━━━━━ DATASET
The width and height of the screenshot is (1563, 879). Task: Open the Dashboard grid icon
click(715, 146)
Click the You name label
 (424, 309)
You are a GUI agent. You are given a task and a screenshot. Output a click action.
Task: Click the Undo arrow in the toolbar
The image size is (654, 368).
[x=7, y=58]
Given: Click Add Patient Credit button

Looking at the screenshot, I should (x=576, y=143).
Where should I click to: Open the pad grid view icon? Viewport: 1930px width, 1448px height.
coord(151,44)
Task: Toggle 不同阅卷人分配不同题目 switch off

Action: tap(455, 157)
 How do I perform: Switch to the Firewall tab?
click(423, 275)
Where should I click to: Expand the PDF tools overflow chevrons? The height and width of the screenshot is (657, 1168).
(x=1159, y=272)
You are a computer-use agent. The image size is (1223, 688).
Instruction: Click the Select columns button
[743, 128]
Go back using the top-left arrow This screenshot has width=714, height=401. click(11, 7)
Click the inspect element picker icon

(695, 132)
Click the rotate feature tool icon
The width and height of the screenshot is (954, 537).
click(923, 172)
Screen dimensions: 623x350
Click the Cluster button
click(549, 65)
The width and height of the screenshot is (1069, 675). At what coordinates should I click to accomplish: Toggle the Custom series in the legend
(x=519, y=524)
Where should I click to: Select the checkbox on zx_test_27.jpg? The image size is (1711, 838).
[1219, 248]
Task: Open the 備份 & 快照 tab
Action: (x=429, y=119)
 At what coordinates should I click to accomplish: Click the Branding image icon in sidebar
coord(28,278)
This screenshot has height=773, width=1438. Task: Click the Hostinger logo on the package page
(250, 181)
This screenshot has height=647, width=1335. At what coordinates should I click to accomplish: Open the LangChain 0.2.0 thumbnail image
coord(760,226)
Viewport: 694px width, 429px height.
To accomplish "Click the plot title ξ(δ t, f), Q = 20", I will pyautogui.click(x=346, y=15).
━━━━━━━━━━
Write out the lines above exactly, but only from the one containing "Where should I click to: Select" through the last one.

Where should I click to: Select the checkbox on zx_test_27.jpg? The image size is (1711, 838).
[1219, 248]
Task: Open the 備份 & 快照 tab
Action: (x=429, y=119)
 At what coordinates should I click to accomplish: Click the Branding image icon in sidebar
coord(28,278)
This screenshot has height=773, width=1438. Task: Click the Hostinger logo on the package page
(250, 181)
This screenshot has height=647, width=1335. At what coordinates should I click to accomplish: Open the LangChain 0.2.0 thumbnail image
coord(760,226)
Viewport: 694px width, 429px height.
To accomplish "Click the plot title ξ(δ t, f), Q = 20", I will pyautogui.click(x=346, y=15).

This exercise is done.